* What to do *
Write out each line of the entries below that holds the word "chart".

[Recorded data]
◇ ◇ ◇ ◇
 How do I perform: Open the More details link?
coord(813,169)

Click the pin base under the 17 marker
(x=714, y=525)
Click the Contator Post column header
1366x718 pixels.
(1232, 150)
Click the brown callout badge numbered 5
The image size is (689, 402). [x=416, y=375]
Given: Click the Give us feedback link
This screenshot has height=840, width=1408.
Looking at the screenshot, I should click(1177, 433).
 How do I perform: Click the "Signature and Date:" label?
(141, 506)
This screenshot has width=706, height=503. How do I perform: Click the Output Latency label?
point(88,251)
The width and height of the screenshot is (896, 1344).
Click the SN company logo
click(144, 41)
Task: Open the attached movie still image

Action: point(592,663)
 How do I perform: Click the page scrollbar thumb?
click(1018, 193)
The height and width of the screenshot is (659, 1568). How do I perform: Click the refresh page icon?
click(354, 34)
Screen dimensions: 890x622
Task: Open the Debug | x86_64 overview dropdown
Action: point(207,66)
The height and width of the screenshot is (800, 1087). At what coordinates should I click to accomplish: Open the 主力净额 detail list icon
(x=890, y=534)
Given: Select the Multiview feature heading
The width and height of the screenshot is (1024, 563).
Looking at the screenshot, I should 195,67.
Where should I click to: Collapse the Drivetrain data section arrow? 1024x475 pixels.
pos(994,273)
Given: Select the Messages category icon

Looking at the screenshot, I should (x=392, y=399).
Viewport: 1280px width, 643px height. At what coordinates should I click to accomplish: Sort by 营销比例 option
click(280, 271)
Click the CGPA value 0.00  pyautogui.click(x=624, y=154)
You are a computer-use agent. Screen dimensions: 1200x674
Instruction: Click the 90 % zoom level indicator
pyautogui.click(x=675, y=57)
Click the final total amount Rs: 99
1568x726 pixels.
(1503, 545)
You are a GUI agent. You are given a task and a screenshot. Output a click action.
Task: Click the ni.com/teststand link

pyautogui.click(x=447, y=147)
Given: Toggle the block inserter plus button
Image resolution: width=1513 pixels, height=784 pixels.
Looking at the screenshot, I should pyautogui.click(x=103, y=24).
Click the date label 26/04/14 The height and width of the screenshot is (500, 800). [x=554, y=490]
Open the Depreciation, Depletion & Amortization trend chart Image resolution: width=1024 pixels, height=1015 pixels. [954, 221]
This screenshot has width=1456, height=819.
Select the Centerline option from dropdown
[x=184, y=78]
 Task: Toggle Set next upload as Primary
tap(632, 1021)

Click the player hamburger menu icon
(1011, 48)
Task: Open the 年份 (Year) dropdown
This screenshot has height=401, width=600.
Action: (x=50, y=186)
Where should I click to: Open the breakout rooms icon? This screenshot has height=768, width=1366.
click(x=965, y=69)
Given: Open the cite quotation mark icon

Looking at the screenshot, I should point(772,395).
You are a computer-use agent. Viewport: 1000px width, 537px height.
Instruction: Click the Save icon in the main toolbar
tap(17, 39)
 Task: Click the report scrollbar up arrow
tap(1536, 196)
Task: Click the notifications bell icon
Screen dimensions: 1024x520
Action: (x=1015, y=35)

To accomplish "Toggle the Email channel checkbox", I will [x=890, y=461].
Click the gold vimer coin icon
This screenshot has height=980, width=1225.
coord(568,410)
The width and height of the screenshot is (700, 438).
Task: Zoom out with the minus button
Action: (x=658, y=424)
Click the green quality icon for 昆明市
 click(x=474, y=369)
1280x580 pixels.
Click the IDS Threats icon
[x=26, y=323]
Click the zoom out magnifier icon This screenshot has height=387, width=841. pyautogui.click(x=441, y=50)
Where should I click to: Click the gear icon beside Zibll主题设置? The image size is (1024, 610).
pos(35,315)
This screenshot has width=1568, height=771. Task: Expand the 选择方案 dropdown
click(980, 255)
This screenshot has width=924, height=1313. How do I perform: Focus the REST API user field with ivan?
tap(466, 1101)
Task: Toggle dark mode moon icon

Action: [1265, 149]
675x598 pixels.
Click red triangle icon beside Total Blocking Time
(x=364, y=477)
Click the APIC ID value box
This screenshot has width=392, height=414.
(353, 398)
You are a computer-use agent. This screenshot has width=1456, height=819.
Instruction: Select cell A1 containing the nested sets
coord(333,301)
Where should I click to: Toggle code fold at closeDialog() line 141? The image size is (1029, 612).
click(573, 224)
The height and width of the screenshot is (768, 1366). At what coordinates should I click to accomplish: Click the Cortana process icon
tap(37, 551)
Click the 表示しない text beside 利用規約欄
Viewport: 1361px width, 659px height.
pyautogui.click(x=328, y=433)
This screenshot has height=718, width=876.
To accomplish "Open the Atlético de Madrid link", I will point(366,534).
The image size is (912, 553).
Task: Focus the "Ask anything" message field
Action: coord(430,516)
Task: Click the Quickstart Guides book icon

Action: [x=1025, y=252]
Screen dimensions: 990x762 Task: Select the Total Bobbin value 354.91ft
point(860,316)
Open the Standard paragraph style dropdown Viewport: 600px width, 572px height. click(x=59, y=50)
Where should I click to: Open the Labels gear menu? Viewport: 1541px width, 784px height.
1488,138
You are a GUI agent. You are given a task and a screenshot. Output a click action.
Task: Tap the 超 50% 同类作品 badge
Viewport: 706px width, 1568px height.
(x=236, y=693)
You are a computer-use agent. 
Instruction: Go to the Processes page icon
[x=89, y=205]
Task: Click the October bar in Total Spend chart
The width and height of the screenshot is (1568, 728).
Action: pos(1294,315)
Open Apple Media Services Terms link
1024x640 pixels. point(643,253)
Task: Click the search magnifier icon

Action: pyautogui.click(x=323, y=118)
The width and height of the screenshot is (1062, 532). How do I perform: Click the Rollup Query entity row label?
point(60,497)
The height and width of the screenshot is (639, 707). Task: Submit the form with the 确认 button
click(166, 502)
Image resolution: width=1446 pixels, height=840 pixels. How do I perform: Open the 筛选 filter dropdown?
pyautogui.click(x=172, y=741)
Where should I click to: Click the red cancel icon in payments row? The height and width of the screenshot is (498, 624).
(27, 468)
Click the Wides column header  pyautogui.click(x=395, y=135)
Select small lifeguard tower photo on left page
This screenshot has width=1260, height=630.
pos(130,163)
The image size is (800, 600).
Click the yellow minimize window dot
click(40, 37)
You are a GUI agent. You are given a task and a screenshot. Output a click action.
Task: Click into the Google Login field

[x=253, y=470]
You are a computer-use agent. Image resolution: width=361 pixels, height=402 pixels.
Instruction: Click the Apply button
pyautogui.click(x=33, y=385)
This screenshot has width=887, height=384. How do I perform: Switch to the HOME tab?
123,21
◇ ◇ ◇ ◇
* Response below *
Open the Depreciation, Depletion & Amortization trend chart Image resolution: width=1024 pixels, height=1015 pixels. [954, 221]
Task: Click the October bar in Total Spend chart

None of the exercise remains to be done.